Quand les yeux deviendront voyants

Avec l’ode No 596 Rûmî nous fait une confidence quant à la Beauté de l’âme. Il nous révèle que tant que nous ne nous annihilons pas totalement en Dieu, Il ne nous dévoile pas son visage. Quand les yeux deviendront voyants, dit-il, le coeur ira vers la rectitude.
A l’ombre de Son ombre, goûte la félicité qu’Il dispense.

Une fois encore, nous avons une merveille à méditer et à découvrir.

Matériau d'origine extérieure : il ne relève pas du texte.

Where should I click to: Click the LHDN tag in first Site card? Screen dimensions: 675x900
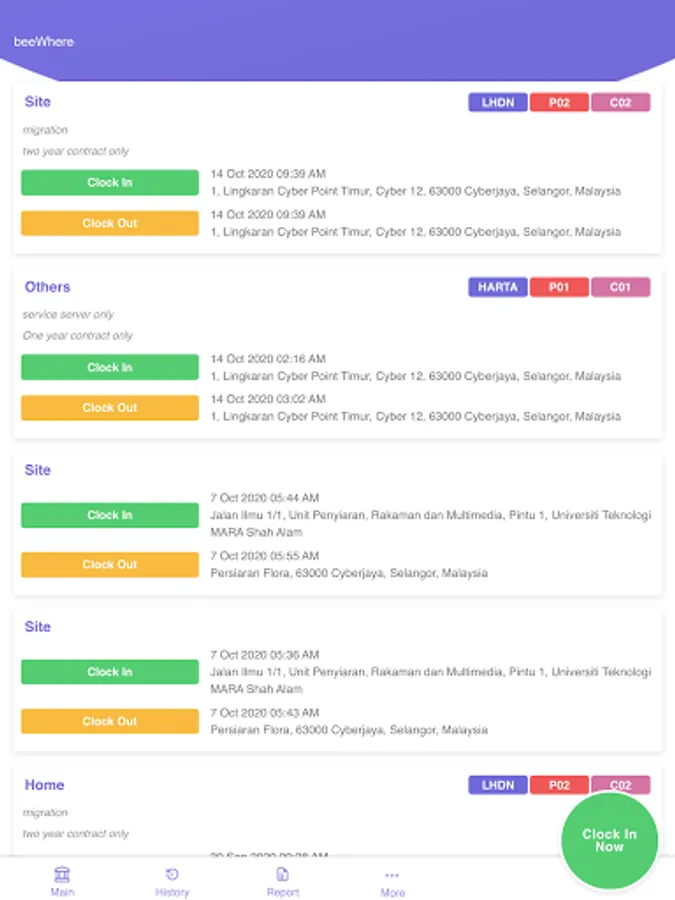497,102
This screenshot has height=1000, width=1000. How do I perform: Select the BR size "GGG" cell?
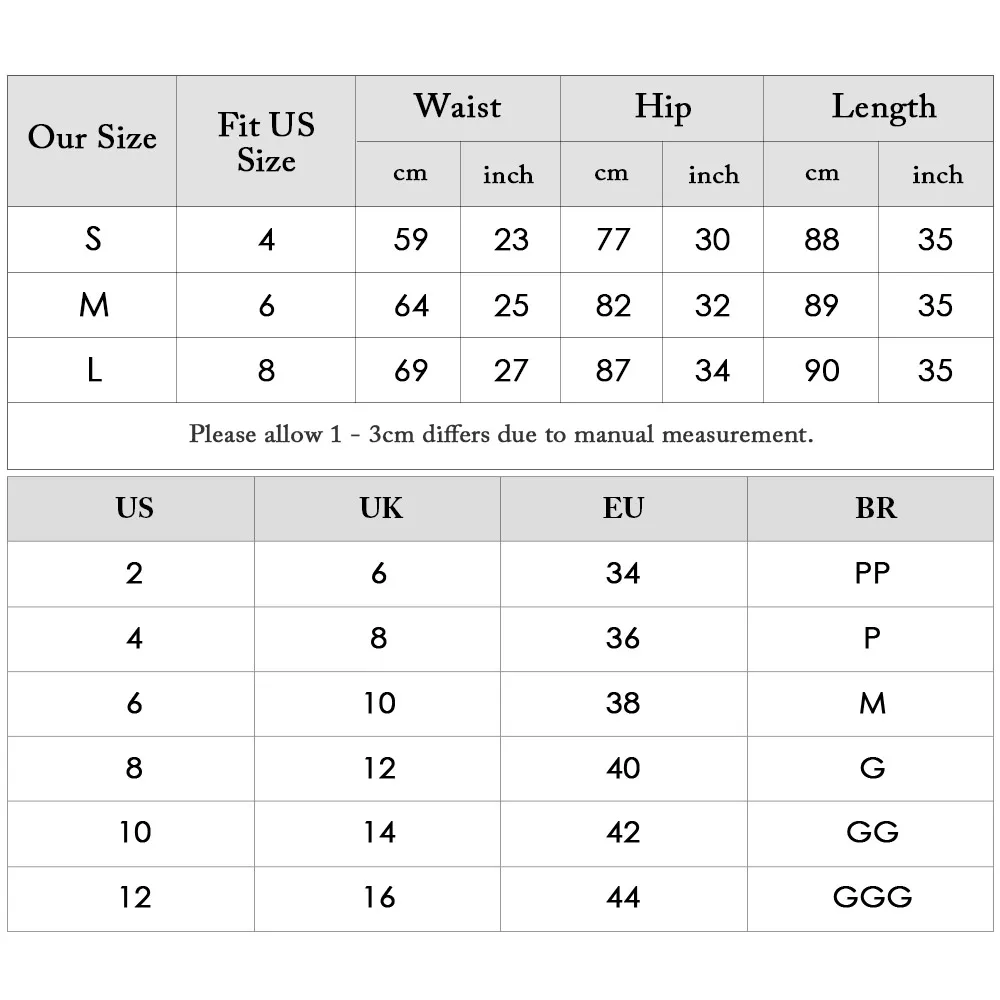(871, 899)
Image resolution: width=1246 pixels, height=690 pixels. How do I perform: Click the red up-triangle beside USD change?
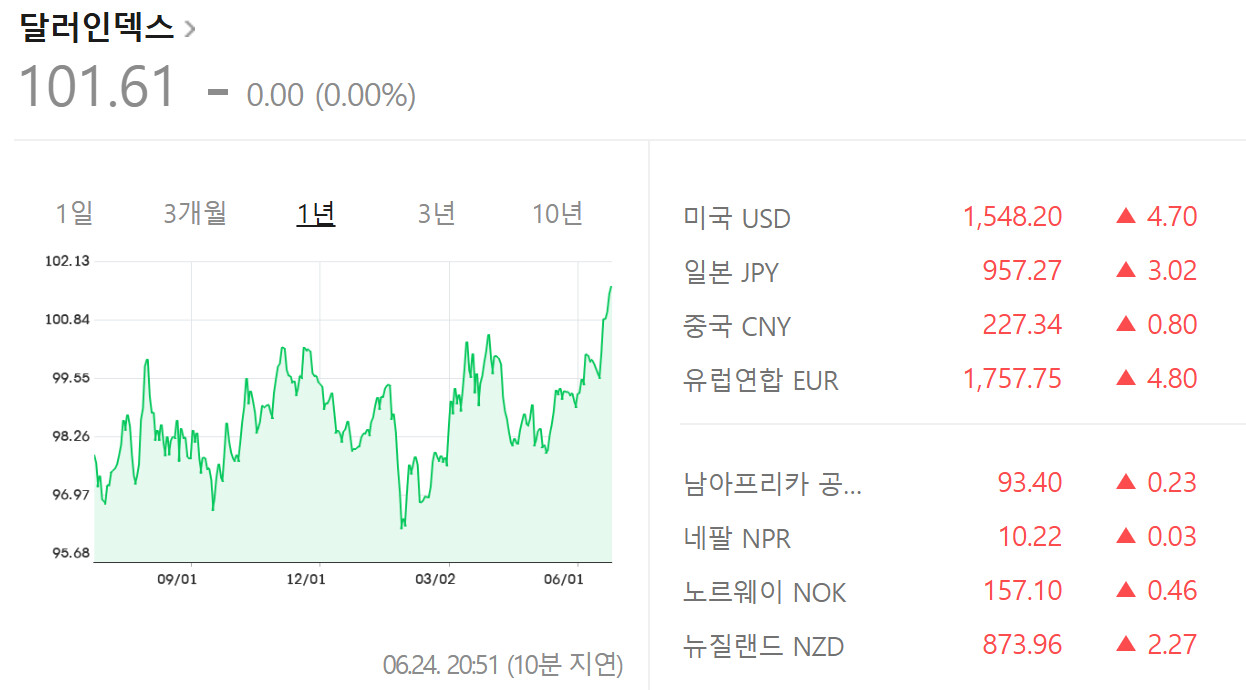click(x=1126, y=216)
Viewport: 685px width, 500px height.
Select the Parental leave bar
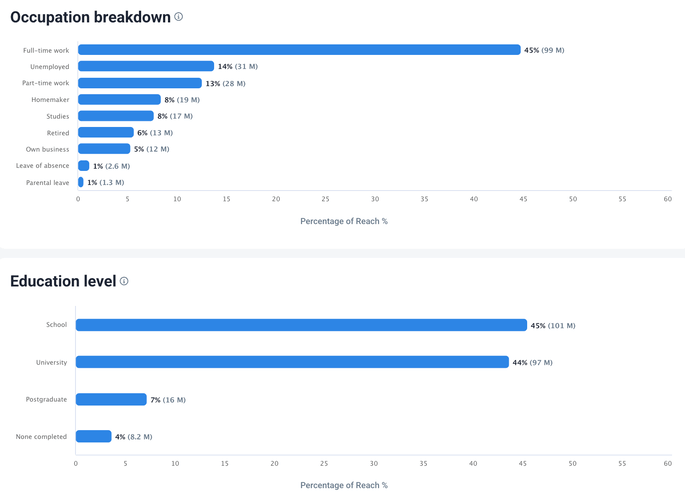81,183
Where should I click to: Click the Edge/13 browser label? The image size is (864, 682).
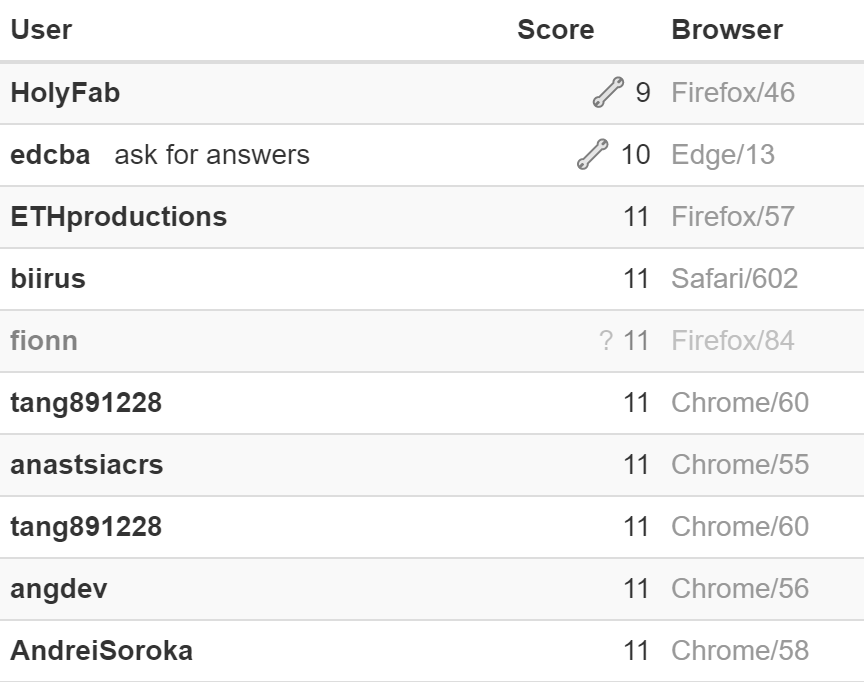point(723,155)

Cette beauté que son éclat même dérobe aux yeux
Rend l’âme féconde par le goût de son amour.
La raison, par nostalgie de son parfum, de la lumière de son visage,
Rit, émerveillée, et pourtant se mord les mains.
A chaque aube, son passage me remplit d’une stupeur éperdue.
Avant que l’âme ne devienne ainsi, Il ne dévoile pas son visage.
Toute chose que tu aperçois, tu la vois sans en prendre conscience ;
Tant que tu es conscient, en vérité, Il ne se montre pas,
Tu ne participe pas à son souffle, et l’âme n’est pas son amie intime.
Une pensée consciente, elle non plus, n’est pas digne.
Le corps a tissé un voile, l’âme l’a emporté et brûlé,
Car avec ces deux adversaires le coeur ne peut approcher de l’amour.
Tant que deux armées étrangères se trouvent dans cette demeure,
La lutte et le combat ne donnent naissance qu’à la poussière.
Veux-tu sauver ta vie ? Enfuis-toi auprès du sultan.
Si tu bénéficie de l’antidote, le poison ne t’atteindra pas.
A l’ombre de son ombre, goûte la félicité qu’il dispense,
Afin que l’âme remplie de miséricorde se repose jusqu’à la Résurrection.
Quand les yeux deviendront voyants, grâce à ce Roi, Salâh-ud-Dîn,
Le coeur ira vers la rectitude, l’âme se procurera un flambeau.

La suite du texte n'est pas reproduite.